$Id: README,v 1.1 1999/08/18 11:40:33 clay Exp $
Monitors, alarms, and alert processing programs for INFORMIX Dynamic
Server
Table of contents
-----------------
1. Introduction
2. Disclaimer
3. alarm.pl
a. Event-Severity codes
b. Sending alarms
c. host name and INFORMIXSERVER
4. informix.monitor
5. Monitoring i.Sell Application Server
6. SNPP Servers
7. References
8. Acknowledgements
1. Introduction
---------------
This distribution provide a set of tools to monitor INFORMIX-Online
Dynamic
Server and the INFORMIX i.Sell Application Server. These tools were
developed
to ensure high availability of INFORMIX databases by constantly monitoring
warnings, errors, and online status of the databases.
Announcements of new releases of this software are posted to Usenet
(comp.databases.informix).
2. Disclaimer
-------------
The programs work fine for my environment.
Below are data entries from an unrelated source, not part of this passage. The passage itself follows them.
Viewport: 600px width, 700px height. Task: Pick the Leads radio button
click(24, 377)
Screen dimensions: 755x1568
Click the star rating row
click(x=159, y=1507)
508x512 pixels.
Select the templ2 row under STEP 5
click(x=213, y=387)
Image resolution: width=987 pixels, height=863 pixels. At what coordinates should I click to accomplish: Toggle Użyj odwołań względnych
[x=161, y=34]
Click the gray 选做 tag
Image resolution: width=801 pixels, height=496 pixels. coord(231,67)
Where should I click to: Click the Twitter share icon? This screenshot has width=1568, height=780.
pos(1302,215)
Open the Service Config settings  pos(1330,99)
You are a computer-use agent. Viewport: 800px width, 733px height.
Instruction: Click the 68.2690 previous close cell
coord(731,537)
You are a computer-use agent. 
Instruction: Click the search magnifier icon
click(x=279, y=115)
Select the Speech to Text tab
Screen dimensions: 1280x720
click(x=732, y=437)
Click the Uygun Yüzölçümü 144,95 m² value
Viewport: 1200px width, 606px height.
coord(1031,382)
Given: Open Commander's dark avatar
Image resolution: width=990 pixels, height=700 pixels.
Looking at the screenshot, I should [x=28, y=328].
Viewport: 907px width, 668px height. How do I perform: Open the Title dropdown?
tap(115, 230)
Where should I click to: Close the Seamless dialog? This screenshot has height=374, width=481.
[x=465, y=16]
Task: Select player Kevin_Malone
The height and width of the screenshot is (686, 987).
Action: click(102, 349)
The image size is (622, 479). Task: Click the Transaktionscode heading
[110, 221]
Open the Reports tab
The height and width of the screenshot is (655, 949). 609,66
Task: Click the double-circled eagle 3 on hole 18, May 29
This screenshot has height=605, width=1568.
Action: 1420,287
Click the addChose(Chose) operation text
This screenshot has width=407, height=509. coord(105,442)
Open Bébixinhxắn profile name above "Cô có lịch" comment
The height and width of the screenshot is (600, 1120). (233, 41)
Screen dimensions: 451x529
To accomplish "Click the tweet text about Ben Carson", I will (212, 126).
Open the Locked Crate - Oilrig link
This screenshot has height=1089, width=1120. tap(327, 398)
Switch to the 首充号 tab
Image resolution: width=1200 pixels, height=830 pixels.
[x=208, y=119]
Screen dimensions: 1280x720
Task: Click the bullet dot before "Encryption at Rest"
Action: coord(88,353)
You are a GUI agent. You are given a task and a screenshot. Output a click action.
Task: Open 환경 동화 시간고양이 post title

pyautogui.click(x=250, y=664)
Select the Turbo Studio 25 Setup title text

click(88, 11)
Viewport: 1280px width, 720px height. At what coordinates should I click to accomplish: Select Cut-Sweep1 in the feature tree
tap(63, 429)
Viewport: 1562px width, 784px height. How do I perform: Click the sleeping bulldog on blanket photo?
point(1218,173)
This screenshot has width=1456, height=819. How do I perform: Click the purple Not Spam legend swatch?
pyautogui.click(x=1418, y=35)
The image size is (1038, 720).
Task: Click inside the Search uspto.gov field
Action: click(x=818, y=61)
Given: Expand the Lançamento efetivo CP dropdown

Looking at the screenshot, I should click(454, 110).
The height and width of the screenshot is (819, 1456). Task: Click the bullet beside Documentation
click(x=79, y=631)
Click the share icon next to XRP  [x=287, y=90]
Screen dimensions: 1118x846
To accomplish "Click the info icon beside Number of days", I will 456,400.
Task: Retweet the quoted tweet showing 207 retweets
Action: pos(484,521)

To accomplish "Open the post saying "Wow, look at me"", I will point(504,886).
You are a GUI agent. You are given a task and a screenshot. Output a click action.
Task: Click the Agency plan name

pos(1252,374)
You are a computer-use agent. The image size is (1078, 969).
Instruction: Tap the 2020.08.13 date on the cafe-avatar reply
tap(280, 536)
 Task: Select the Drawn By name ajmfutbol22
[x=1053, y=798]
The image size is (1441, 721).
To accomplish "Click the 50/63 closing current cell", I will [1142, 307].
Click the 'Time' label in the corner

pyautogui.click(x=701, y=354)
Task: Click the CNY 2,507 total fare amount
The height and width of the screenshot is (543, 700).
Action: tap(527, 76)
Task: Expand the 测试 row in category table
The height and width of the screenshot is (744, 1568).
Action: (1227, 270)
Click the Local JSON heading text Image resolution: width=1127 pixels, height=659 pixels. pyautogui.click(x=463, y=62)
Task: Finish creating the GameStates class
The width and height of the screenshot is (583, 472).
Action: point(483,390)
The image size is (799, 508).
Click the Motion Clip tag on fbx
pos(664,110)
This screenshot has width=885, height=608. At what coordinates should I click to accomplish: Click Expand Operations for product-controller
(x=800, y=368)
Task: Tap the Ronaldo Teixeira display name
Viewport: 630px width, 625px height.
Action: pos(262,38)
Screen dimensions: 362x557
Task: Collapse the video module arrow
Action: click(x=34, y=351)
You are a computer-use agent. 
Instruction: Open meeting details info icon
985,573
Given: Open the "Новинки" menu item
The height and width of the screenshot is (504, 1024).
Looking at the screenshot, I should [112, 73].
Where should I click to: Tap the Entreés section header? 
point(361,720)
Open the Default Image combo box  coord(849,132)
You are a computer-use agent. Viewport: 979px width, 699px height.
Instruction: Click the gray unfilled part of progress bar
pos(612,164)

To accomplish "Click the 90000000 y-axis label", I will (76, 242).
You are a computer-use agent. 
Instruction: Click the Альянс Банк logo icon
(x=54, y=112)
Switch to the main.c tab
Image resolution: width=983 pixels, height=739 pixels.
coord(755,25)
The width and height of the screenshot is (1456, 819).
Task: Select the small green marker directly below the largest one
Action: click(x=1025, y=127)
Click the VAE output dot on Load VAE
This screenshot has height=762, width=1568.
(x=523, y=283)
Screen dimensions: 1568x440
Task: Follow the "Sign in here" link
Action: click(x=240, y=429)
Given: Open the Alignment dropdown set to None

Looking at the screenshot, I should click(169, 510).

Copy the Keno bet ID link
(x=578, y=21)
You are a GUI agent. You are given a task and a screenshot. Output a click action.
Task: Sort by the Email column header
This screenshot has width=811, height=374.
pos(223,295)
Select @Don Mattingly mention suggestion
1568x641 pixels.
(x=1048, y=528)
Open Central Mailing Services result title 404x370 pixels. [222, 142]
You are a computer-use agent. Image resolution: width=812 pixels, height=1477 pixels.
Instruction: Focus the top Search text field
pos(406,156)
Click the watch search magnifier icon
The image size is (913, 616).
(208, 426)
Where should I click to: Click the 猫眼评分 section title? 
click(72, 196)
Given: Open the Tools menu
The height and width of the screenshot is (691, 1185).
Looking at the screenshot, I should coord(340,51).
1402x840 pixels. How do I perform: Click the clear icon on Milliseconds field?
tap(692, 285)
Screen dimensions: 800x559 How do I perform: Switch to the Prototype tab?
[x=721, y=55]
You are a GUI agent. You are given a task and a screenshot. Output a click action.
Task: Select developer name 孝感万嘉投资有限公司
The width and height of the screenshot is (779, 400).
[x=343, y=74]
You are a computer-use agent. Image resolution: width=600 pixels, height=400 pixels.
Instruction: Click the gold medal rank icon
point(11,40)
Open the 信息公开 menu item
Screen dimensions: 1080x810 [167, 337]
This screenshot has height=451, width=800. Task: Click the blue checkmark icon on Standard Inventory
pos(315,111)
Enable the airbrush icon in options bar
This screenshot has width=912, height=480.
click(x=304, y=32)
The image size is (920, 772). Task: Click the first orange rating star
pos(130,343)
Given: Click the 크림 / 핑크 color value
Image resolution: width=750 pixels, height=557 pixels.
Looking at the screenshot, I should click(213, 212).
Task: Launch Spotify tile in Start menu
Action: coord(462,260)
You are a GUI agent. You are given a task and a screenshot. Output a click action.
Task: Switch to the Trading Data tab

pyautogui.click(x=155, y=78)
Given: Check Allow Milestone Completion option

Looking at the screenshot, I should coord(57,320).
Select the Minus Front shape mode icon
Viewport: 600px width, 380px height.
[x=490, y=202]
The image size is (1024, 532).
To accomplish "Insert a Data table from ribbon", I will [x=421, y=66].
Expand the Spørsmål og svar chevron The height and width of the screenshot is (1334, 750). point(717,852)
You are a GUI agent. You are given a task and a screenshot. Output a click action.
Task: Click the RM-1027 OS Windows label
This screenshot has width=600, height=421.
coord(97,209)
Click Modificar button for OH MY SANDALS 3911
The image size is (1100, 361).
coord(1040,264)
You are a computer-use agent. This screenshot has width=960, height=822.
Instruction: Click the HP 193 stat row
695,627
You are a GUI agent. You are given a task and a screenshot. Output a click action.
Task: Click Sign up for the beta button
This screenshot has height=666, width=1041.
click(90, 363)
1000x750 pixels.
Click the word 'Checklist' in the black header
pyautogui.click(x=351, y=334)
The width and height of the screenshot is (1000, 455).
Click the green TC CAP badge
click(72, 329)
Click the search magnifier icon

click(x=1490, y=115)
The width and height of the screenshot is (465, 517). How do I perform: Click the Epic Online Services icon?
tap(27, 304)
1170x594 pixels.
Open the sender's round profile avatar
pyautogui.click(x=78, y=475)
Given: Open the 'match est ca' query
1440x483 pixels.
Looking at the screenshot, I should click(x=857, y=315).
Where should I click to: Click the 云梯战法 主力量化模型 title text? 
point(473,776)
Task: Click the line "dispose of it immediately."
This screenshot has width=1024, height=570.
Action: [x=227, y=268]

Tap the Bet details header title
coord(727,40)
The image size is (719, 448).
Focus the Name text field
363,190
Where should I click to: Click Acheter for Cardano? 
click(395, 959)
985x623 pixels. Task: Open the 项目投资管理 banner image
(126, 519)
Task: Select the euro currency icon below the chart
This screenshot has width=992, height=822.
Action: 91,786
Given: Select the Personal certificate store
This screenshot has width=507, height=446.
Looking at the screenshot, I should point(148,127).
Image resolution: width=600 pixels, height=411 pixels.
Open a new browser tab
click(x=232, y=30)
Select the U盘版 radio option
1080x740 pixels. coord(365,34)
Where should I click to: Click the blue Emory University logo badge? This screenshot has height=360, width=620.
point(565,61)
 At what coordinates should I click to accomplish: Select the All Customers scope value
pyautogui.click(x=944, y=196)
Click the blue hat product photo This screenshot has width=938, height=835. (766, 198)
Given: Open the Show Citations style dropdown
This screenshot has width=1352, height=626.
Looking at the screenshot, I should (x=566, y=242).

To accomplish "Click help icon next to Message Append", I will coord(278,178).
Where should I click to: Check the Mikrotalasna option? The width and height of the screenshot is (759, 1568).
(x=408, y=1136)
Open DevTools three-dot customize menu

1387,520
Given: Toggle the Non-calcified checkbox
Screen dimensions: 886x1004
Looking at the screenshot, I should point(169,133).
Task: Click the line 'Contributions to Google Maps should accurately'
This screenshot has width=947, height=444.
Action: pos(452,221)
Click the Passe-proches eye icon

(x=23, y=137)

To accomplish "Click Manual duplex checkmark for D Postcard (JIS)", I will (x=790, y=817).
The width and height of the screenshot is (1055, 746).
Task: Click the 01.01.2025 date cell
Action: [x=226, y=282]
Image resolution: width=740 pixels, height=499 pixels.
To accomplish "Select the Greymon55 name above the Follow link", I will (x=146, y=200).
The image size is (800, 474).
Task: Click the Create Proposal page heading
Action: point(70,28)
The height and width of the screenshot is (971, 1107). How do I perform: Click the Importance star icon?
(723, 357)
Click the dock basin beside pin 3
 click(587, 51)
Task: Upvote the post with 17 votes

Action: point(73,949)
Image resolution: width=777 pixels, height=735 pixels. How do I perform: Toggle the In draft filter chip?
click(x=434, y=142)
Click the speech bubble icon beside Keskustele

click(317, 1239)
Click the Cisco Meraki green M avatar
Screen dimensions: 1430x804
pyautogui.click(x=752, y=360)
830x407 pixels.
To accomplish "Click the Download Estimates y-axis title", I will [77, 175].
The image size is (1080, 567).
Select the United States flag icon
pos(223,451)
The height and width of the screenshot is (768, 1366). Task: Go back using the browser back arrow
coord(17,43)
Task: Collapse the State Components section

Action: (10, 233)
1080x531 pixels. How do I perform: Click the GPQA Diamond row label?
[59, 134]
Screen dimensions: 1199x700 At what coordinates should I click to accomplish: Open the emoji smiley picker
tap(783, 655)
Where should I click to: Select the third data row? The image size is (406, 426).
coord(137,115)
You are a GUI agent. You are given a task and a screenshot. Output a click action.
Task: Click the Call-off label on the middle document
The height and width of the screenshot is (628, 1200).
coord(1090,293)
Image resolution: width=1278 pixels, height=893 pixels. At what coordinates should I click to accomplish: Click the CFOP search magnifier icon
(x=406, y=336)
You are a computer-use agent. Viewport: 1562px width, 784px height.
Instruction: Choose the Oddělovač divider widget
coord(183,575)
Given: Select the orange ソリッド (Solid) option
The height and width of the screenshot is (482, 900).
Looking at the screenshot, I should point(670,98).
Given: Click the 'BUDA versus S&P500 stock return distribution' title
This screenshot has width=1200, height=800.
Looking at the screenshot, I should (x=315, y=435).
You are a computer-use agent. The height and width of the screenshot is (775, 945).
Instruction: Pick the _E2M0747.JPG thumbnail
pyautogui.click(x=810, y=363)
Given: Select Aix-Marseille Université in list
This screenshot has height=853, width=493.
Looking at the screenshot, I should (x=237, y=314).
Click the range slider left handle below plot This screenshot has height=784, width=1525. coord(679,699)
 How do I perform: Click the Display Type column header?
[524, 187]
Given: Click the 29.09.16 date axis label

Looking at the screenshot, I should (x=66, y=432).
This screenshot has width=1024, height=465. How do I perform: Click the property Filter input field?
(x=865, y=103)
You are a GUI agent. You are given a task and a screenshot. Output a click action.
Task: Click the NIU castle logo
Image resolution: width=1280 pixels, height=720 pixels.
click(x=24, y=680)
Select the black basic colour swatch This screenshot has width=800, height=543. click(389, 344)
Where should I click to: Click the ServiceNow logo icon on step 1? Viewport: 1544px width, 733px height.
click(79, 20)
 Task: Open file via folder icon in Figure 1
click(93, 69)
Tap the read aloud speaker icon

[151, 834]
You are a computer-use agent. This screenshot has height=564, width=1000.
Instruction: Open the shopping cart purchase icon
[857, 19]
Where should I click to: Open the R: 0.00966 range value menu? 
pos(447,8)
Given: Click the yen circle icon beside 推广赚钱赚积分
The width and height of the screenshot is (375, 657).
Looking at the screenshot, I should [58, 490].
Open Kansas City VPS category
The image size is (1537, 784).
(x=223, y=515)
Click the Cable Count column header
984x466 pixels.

Some of the monitors and alarm/
alert processing programs have been running for many months and have
proved
to be highly reliable monitors for INFORMIX-Online Dynamic Server. Your
mileage may very, though -- Please test before you deploy to a production
environment.
3. alarm.pl
-----------
alarm.pl is a Perl program to monitor alarms generated by INFORMIX IDS.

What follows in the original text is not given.